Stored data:

#####

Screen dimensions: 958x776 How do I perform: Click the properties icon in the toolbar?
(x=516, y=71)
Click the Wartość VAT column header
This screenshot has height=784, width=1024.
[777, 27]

#####

### PROBLEM
Transcribe all records exactly as written.

### WORKED SOLUTION
Screen dimensions: 958x776 How do I perform: Click the properties icon in the toolbar?
(x=516, y=71)
Click the Wartość VAT column header
This screenshot has height=784, width=1024.
[777, 27]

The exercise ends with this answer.